Sur la photo, elle avait de longs cheveux et deux couettes de part et d'autre de son visage qui ressemblaient à des antennes.
- Tu as vu ? Dit Eri. Elle ressemblait encore plus à une gamine que maintenant !
- Eri, tu es méchante de me traiter de gamine ! Geignit Tenma.
- Désolée, mais c'est la vérité ! Rétorqua Eri.
Maiko ne put réprimer un sourire. Cette petite Tenma lui était décidément très sympathique. Elle lui rappelait un peu son frère.
- Kyaaaah ! Une scène de ménage entre le prince Soleil et le prince Saphir ! S'extasièrent quelques filles qui passaient par là.

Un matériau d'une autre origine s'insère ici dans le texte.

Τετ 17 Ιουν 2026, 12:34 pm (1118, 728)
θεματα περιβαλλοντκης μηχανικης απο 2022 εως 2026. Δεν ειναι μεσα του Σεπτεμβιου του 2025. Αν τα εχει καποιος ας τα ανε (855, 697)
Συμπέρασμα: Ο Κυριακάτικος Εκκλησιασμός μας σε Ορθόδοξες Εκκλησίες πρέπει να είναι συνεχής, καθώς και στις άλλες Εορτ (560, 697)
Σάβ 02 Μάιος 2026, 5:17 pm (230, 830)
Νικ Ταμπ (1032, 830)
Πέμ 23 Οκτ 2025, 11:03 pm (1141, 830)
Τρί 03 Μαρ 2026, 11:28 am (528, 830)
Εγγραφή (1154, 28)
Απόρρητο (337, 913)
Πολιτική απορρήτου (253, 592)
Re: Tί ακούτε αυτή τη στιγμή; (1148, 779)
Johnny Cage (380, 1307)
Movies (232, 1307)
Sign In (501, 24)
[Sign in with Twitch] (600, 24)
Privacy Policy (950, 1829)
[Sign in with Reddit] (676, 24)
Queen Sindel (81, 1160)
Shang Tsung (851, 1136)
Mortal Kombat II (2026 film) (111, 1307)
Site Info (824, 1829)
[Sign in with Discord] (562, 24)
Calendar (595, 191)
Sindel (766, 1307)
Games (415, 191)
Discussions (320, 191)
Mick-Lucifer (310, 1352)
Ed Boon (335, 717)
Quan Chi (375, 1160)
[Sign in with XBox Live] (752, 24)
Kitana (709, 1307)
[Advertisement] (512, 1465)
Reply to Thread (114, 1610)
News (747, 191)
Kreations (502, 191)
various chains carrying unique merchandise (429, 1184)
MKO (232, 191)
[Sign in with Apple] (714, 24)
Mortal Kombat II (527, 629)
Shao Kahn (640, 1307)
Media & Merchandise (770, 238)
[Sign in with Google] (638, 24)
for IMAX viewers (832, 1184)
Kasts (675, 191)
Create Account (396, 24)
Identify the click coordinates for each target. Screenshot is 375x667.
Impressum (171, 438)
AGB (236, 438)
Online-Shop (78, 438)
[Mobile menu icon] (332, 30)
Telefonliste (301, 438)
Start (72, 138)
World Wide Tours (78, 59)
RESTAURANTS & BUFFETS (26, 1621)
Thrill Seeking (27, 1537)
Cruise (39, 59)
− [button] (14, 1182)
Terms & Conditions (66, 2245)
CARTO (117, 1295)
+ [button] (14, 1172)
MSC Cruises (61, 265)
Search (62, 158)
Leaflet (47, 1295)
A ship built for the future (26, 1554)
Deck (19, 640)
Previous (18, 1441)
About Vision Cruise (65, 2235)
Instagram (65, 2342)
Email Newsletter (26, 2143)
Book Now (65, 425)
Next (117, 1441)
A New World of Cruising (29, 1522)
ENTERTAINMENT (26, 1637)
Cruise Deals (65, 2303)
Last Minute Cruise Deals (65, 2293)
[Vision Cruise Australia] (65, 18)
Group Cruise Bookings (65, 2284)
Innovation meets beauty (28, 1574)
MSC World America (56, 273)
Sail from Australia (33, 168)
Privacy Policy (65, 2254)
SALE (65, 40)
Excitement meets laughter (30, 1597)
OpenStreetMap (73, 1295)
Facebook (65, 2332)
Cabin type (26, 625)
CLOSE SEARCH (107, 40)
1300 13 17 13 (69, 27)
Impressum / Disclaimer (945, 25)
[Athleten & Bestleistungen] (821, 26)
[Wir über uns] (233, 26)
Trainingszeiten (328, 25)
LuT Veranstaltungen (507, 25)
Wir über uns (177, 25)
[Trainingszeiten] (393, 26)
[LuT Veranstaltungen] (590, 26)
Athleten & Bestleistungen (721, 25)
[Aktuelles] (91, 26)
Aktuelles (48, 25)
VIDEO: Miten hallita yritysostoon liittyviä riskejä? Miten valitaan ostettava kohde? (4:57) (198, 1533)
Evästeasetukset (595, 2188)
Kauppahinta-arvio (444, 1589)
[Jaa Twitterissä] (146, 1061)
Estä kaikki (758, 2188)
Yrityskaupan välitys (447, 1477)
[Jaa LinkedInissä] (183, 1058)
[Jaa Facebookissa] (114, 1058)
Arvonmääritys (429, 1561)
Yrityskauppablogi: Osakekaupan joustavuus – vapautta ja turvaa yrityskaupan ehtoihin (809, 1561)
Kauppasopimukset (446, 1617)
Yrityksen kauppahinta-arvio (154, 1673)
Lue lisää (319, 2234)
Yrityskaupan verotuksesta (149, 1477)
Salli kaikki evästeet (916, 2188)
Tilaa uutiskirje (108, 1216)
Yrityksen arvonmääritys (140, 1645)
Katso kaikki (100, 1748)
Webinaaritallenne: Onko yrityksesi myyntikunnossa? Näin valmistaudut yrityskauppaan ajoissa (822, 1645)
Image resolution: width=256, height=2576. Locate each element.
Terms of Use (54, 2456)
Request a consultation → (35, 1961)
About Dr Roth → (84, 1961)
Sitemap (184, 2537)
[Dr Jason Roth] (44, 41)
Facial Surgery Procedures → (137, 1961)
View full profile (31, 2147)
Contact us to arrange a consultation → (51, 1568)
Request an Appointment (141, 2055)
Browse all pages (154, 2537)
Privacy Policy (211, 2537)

- Bon, et si on sortait quelque part pour manger ? Proposa Eri. Tenma pourrait en profiter pour se réapprovisionner en pockys…
-Youpi ! s'exclama Tenma. Des pockys, des pockys, des pockys à la fraise !
C'était fou ce que cette fille ressemblait à Shûichi.
XXX
Shûichi attendait devant le lycée. Il avait donné rendez vous à Maiko. Celle-ci ne devrait plus tarder. En attendant, il s'assit contre le portail, sortit une feuille, un crayon et commença à écrire une chanson. Quelqu'un lui arracha sa feuille. Passablement énervé, il releva la tête. C'était Eiri Yuki.
- C'est une manie ! Grommela-t-il.
Le jeune homme lui adressa un sourire narquois.
- Tu écris encore des paroles merdiques ?
- Elles ne sont pas merdiques ! Rétorqua Shûichi, qui sentait la moutarde lui monter au nez.
- Tu sais, je pourrais t'aider à écrire, lui proposa Eiri.
- Je te demande pardon ? dit Shûichi, ébahi.
- J'ai dit que je pourrais t'aider. Tu es sourd ou quoi ?
- Je ne suis pas sourd ! Riposta Shûichi. Je suis surpris, c'est tout ! Tu es sérieux ?
- Est-ce que j'ai l'air de plaisanter ?
Shûichi resta un instant silencieux. Il ferma les yeux. Le regard doré d'Eiri l'empêchait de réfléchir correctement. Lorsqu'il les rouvrit, Eiri le regardait fixement.
- Non merci, je n'ai pas besoin de ton aide, finit-il par dire. Pourquoi tu me proposes cela, de toute façon ?
- Parce que je suis merveilleux ! Se vanta Eiri avec un sourire orgueilleux.
- Ce n'est pas la modestie qui t'étouffe ! Lança Shûichi.
- C'est l'hôpital qui se moque de la charité ! Rétorqua Eiri.
Deux lycéens en uniforme vinrent à leur rencontre. À y regarder de plus près, Shûichi réalisa que l'un d'entre eux était sa sœur. Elle avait les cheveux courts.
- Salut frérot ! dit-elle. Je ne t'ai pas trop fait attendre ?
- Maiko ? Tu t'es fait couper les cheveux ? Et qu'est ce que tu fais dans cette tenue ?
- J'ai décidé de passer inaperçue, comme on est dans un lycée pour garçons ! Je te présente Tenma Tsukamoto, dit-elle en désignant d'un signe de tête la petite brune qui était avec elle. Et toi, tu me présentes ton ami ? Dit-elle en observant Eiri d'un air appréciateur.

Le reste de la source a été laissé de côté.